Remember that character from the goofy "Austin Powers" movies: "Mini-Me"? The pint-sized version of the villain? Your husband apparently doesn't want a new individual in the household; he wants a mini-me.
He's so clearly reliving his own childhood through his son -- and that's all the more obvious because the bones of contention here are a child's tastes: Superheroes, movie characters, sports choices. I note that you do not say dad did this with his daughter. Again, son equals mini-me in every way -- right gender, so he should have the "right" interests and tastes too, in dad's eyes.
Is your husband the kind who could possibly be made to see this? Or is he just unable to look at himself objectively? It sounds like you have tried to get him to see the issue here and to ramp back the "do what I would do" attitude and he isn't going for it.
Here's a suggestion: Does your husband have a male peer whom he respects and likes? An old friend; a brother; the karate coach if dad's friendly with him; someone who knows your son as well, and who is, to be frank, more self-aware than your husband is? Some guys (sorry but it does seem to happen with guys) need to hear from another guy that what they're doing is just not right. Your husband is so wrapped up in his mini-me view of your son that he's not hearing you, his wife, when you tell him this isn't working and is hurting your son. So it might mean you need to enlist that male friend to have that talk. It needs to be someone to whom YOU feel close enough that you are comfortable having a serious talk about this and asking him to intervene with your husband. And it needs to be a guy mature enough and discreet enough that he will not squeal on you and say "Your wife wanted me to say...."
Since many guys don't do well with the "let's sit down and have a big, emotional talk" thing, it might work best if Friend is at some event of Son's with your husband -- a karate meet or class would be perfect -- because then the opening is, "Your son is getting so good at karate and he really seems to love it -- it just clicks for him. Hey, I know you were all into having him do soccer because you like it, but isn't it great that he's found his own thing for now?" and so on.

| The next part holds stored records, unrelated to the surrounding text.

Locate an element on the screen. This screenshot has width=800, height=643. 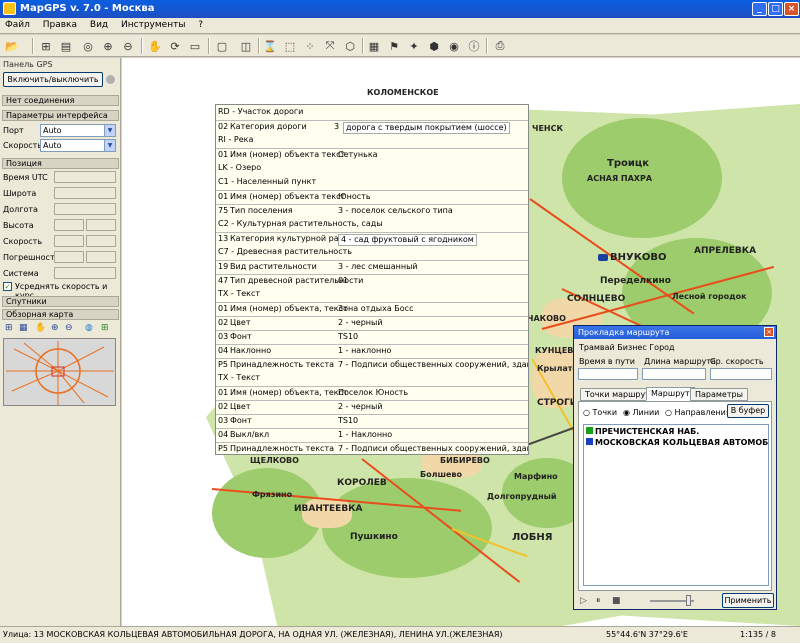
stop-icon: ■ is located at coordinates (616, 601).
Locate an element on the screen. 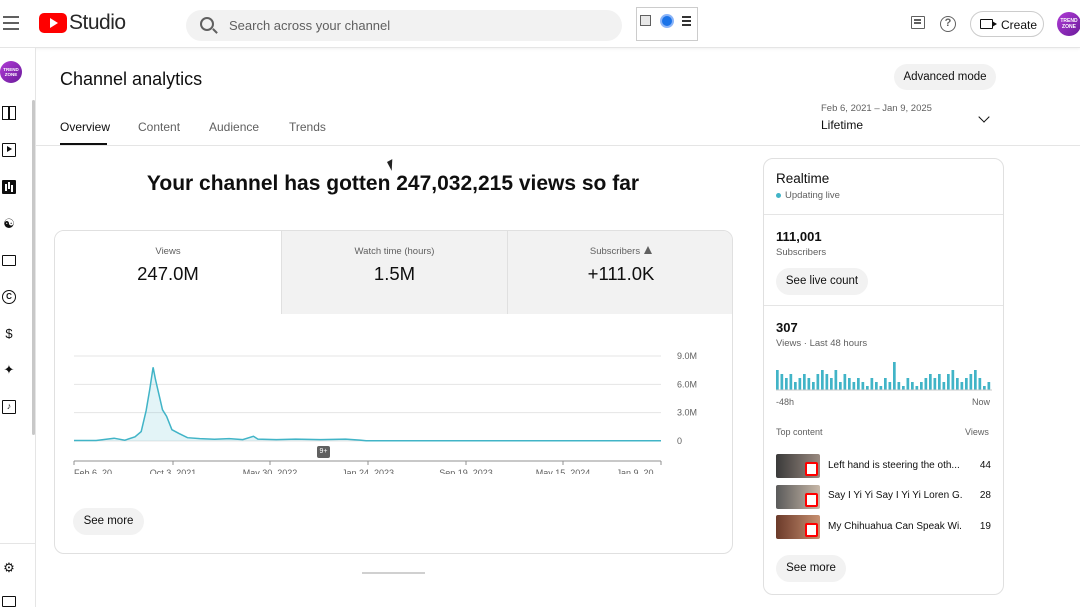 The height and width of the screenshot is (607, 1080). top-content-views: 19 is located at coordinates (985, 526).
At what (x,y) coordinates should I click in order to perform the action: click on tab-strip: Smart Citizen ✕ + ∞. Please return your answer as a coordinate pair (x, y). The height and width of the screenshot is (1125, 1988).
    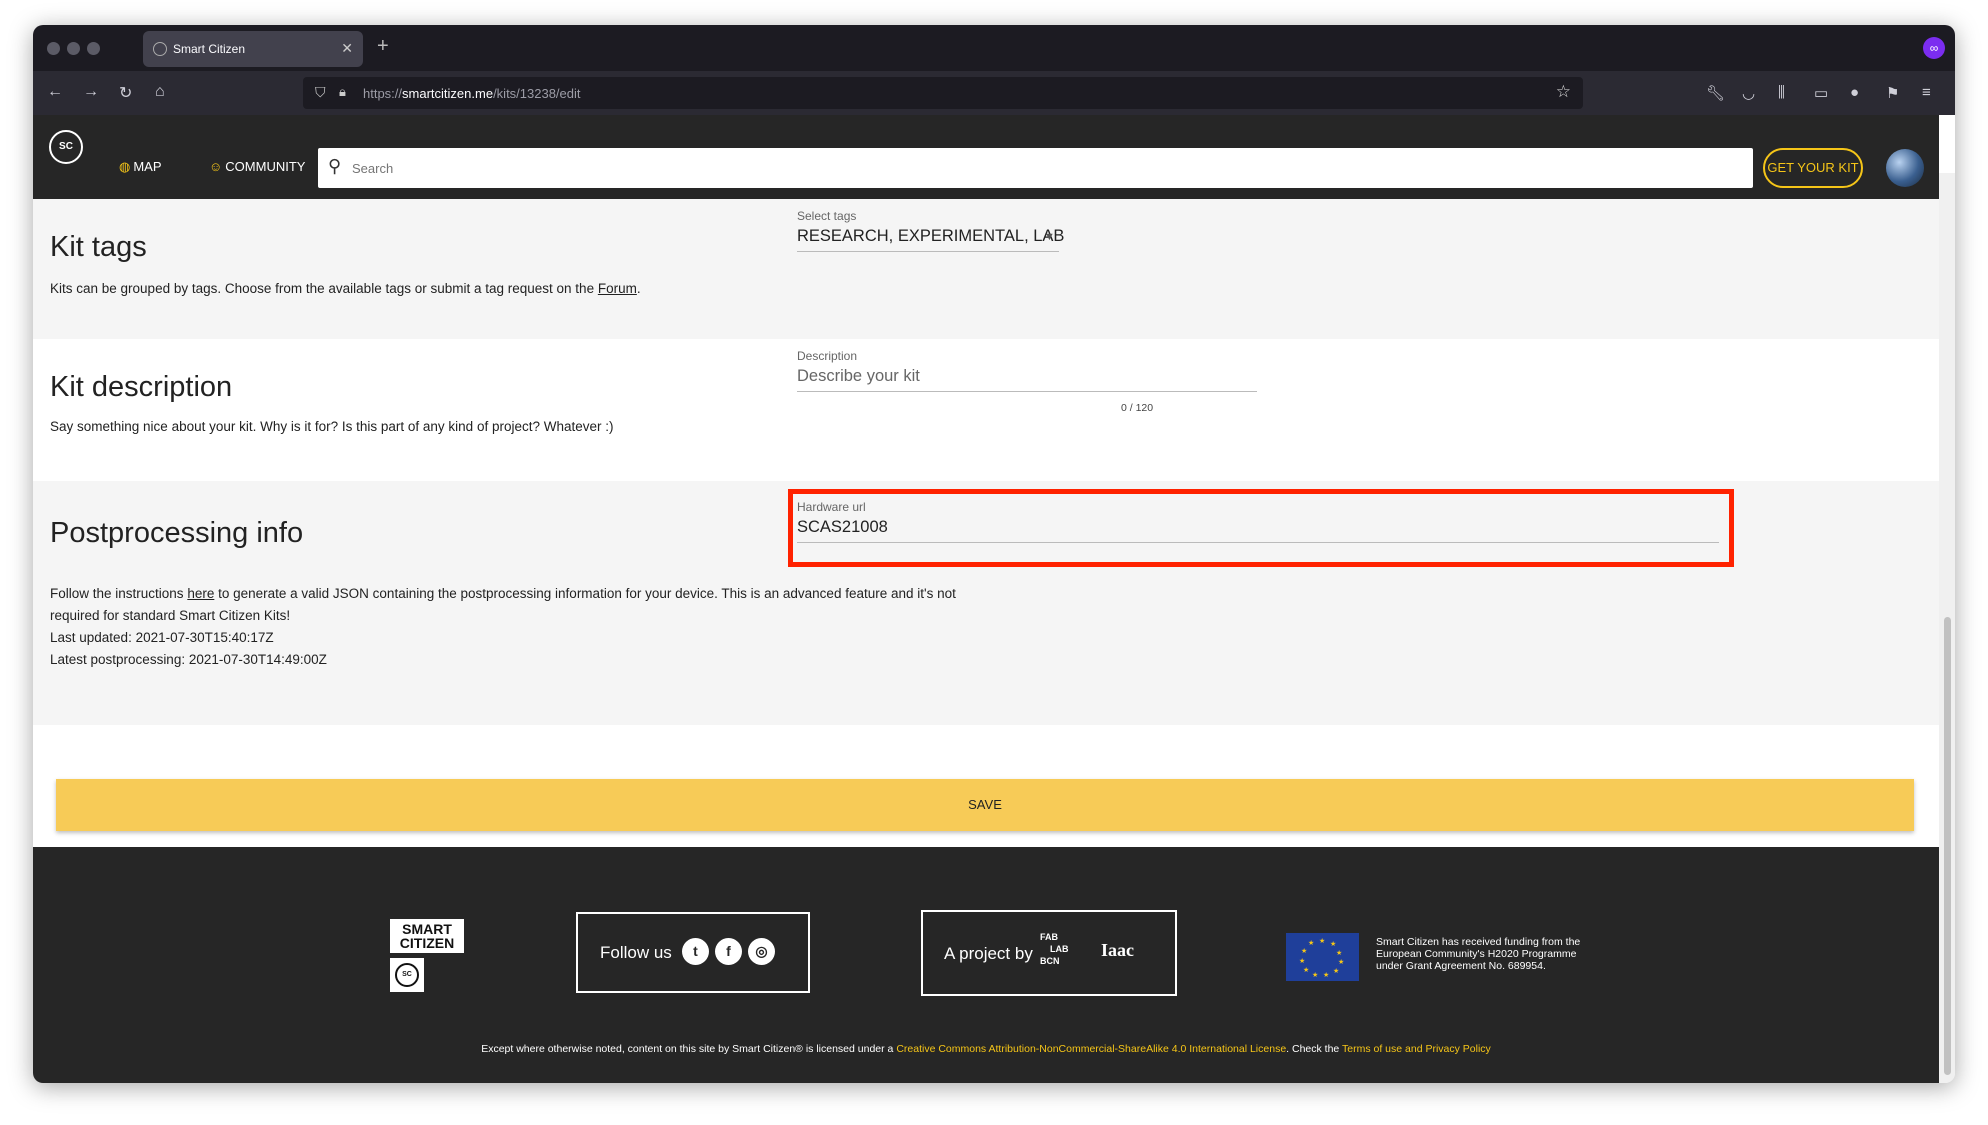
    Looking at the image, I should click on (994, 48).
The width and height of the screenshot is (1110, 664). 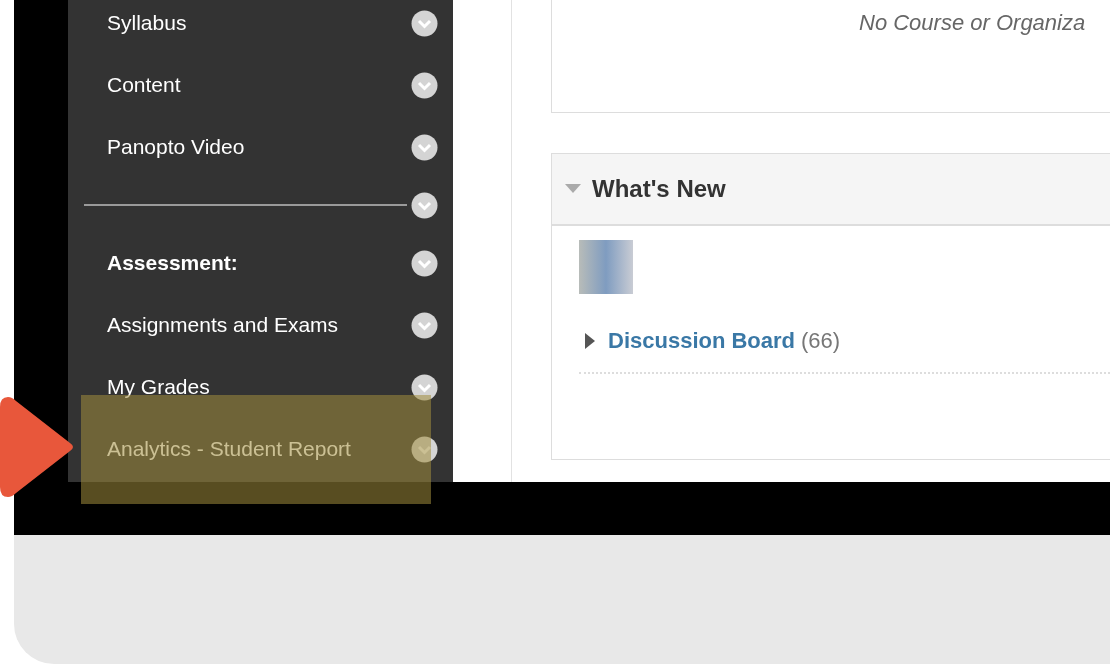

Sorry if it sounds like stereotyping to say that many guys are not great at emotional sit-downs or need to hear certain things from male peers rather than from their wives. But I just find it's true a lot of the time. If your husband is like that, I'd try enlisting some help but it has to be a guy you can trust to handle it. Maybe a guy with a son older than yours, so he can talk about how his own son has established his interests.
I had to smile when I read your post, though. My daughter, 12, has been totally into ballet since she was four and now does it as a major activity; it's her life, outside school. I knew nothing about it when she began, but have learned so much in the past eight years, and have come to appreciate and enjoy it. So your husband might learn to appreciate the things his son does that aren't dad's personal "thing" -- if only dad could open his mind and really watch what son's doing, rather than thinking all the time, "Son should be doing X right now and not this Y stuff." Our kids really can introduce us to new worlds!